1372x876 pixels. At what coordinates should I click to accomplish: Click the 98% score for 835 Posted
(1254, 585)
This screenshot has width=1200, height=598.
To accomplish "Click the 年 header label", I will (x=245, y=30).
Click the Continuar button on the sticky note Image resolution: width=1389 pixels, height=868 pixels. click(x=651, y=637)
——————————
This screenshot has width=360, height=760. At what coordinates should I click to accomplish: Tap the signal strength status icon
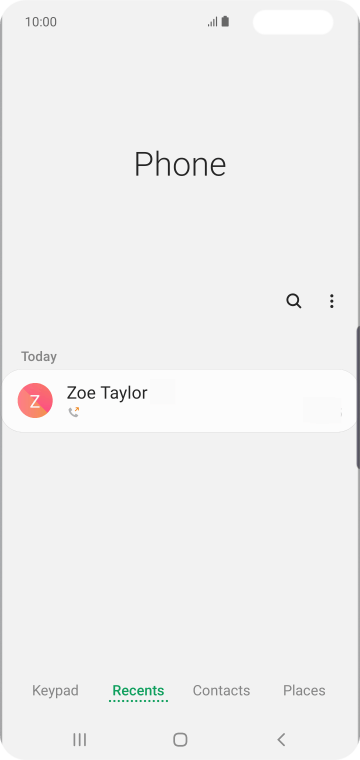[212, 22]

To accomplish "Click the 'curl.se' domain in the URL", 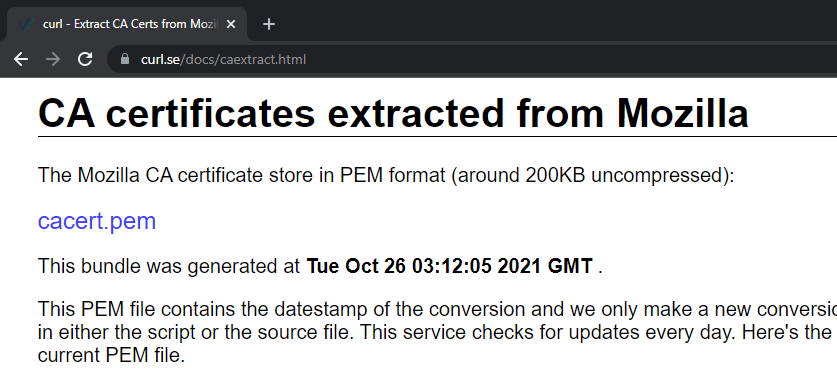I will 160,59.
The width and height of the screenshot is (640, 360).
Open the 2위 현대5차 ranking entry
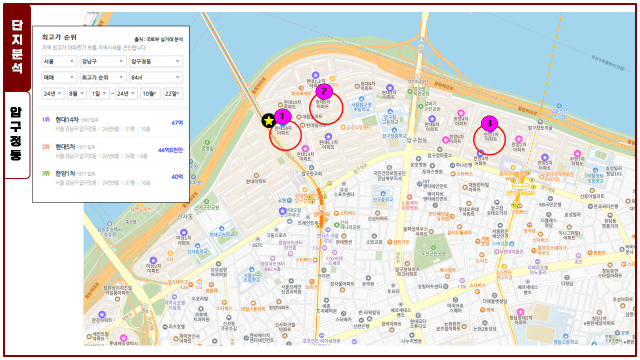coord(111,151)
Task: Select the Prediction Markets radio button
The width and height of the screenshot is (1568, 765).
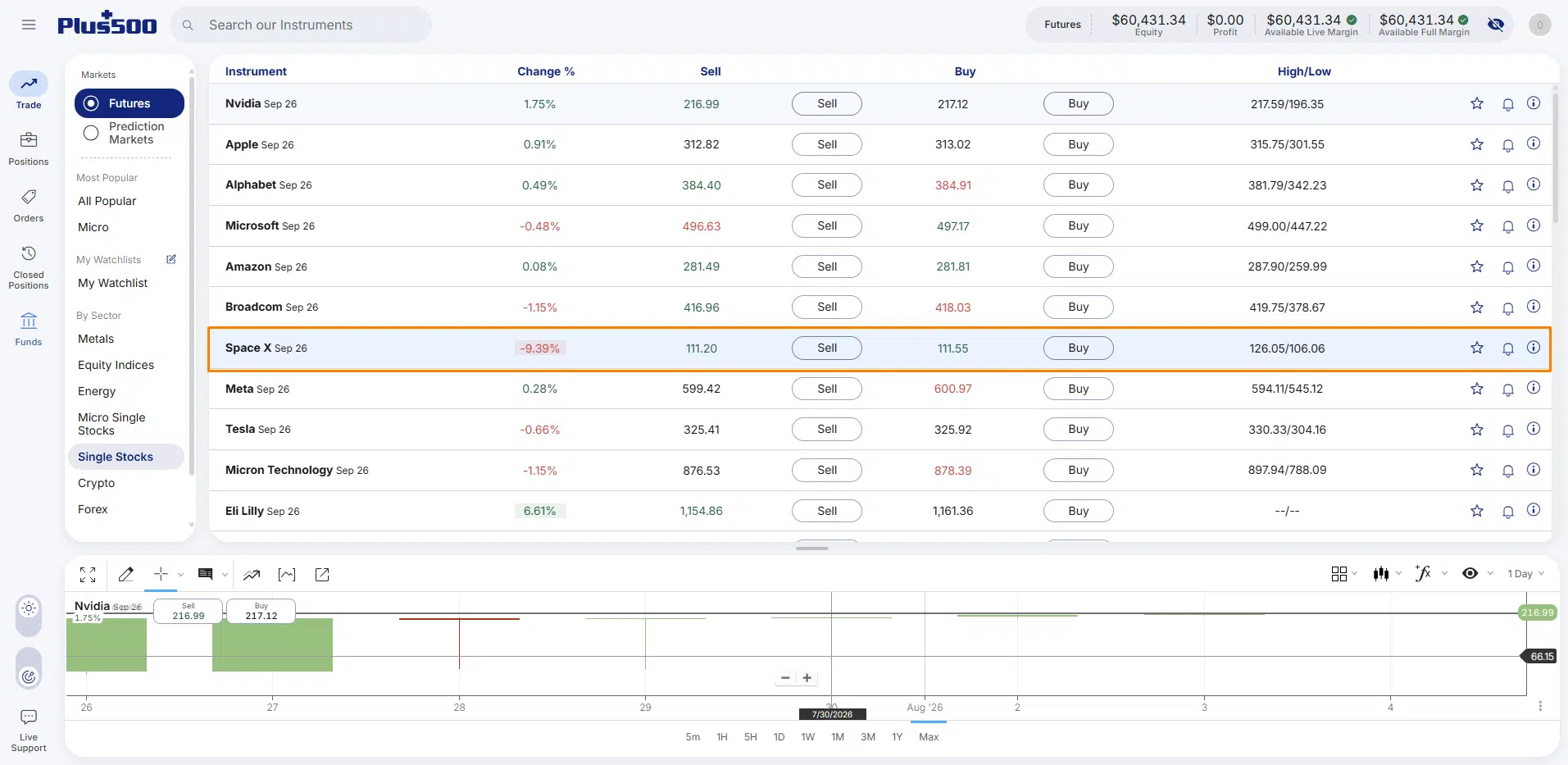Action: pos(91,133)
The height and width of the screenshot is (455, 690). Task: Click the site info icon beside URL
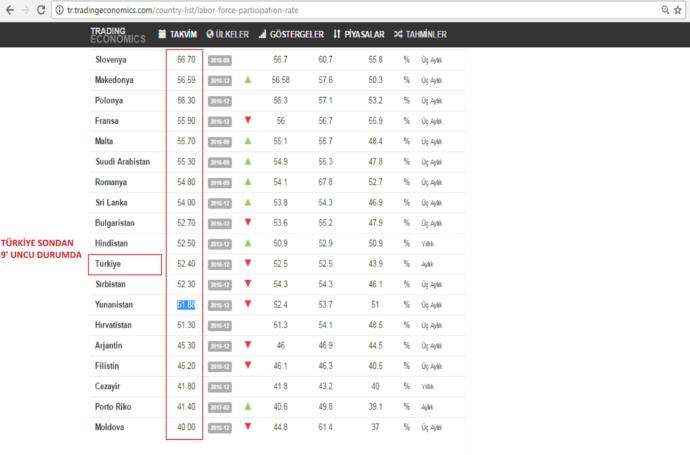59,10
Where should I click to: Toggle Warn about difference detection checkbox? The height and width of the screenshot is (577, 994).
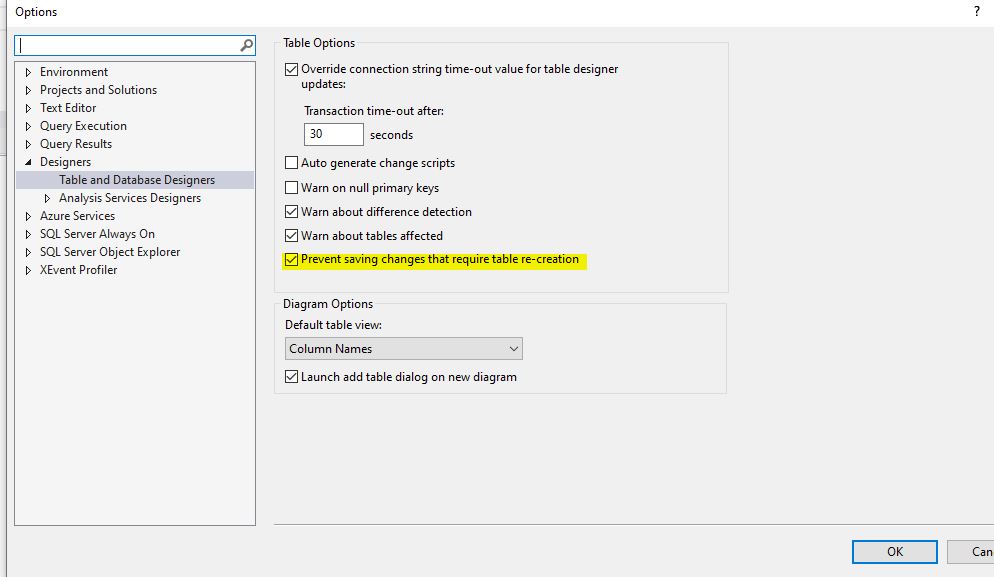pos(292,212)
——————————
◆ Action item ◆
Scanning the material above, work out how many lines contain the word "button" and reply with the number only.

◆ Written response ◆
2